The Russian chemist Dr. Chaim Weizmann had immigrated to England and was a professor at the University of Manchester. He had perfected acetone which was used for munitions for the British military. Though not asking for a return favor, he became acquainted with Balfour and pleaded for the British to establish a homeland for the Jews in Palestine after the war. Balfour told him, “Chaim, you’ll get your Jerusalem if the allies win the conflict.”
Balfour wrote to Lord Rothschild, the great Jewish banker, on November 2, 1917,
I have such pleasure in conveying to you, on behalf of His Majesty's
Government, the following declaration of sympathy with Jewish Zionist
aspirations which have been submitted to, and approved by the Cabinet.
His Majesty’s Government views with favor the establishment in Palestine of a
national home for the Jewish people, and will use their best endeavors to
facilitate the achievement of this object.
When the war was over the British Government took over Palestine by a protective Mandate and began allowing Jews to stream back to their ancient and prophesied land. Balfour and Weizmann kept a close friendship. They traveled together to Palestine to help dedicate the new University of Jerusalem in 1925.
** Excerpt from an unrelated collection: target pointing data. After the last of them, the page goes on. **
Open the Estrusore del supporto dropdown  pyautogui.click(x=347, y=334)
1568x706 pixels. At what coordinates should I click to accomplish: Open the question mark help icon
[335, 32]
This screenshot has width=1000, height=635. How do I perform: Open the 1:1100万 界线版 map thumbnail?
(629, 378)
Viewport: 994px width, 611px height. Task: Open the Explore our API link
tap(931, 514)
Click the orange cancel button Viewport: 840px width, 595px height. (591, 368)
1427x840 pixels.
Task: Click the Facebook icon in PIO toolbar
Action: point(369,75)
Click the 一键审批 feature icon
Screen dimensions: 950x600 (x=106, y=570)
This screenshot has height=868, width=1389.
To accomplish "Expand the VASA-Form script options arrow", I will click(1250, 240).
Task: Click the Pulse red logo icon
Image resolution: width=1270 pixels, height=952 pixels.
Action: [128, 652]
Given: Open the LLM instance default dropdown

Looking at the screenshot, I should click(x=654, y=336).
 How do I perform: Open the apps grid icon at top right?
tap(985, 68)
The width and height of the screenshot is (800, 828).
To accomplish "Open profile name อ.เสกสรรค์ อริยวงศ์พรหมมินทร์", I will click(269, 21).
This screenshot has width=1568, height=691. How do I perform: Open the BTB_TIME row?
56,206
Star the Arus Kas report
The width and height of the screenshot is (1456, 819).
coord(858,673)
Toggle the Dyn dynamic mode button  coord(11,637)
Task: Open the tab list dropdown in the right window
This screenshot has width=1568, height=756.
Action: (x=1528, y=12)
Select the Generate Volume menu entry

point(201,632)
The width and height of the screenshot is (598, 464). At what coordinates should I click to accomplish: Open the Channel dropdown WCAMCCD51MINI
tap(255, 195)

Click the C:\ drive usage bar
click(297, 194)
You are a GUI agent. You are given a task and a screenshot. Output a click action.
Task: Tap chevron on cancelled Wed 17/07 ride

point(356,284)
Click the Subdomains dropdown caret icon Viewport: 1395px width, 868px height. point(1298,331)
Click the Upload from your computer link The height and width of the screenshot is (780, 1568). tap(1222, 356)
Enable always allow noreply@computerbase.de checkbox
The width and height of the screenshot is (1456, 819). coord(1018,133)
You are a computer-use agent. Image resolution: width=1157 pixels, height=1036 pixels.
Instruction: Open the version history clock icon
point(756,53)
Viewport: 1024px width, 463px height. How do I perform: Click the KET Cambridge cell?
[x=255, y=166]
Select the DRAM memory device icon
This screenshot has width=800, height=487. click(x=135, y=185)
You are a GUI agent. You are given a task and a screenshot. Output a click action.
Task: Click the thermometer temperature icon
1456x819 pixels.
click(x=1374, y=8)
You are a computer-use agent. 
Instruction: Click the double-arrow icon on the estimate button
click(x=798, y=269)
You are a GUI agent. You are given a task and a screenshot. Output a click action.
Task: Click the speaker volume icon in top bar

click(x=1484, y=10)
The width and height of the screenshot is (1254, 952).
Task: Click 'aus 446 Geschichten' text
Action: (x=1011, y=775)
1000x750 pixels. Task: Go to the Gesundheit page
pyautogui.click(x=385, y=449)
Balfour made it clear that he believed in the God of the Bible, and in the God who answered prayer! In Balfour’s last months of his life he became very ill and was unable to speak with anyone. The only visitor he had outside of the family was Chaim Weizmann. Here is a Jew and a Christian coming together in the final moments of a deep friendship. The account of their final hour of friendship is recorded for us by a family member:
“Dr. Chaim Weizmann the Zionist leader came into the room. No one but myself saw the brief and silent farewell between these two, so diverse from one another, whose mutual sympathy had been so powerful an instrument in the history the nation Israel. The privacy of their last meeting would not be broken except for any reason. A few days later, when Balfour was dead, millions of poor Jews in the ghettoes of Eastern Europe and the slums of New York were bewailing with deep personal grief the loss of a British statesman whose face they had never seen. All over the world the ceremonial candles were lit in the synagogues, and the Prayer of Remembrance, the A’skara, was chanted. Never in living memory had this been done for any Gentile. For the sake of the people who repaid his understanding of them with the greatest tribute in their power to bestow, it is right to record the visit of Chaim Weizmann to Balfour’s death-bed.
“It was not the love or sorrow of an individual alone which was expressed by the tears of one Jew that day. No words passed between them, or could pass, for Balfour was very weak, and Dr. Weizmann much overcome.
“But I, who saw the look with which Balfour move his hand and touched the bowed head of the other, have no doubt at all that he realized the nature of the emotion which for the first, and only time showed itself in his sickroom.”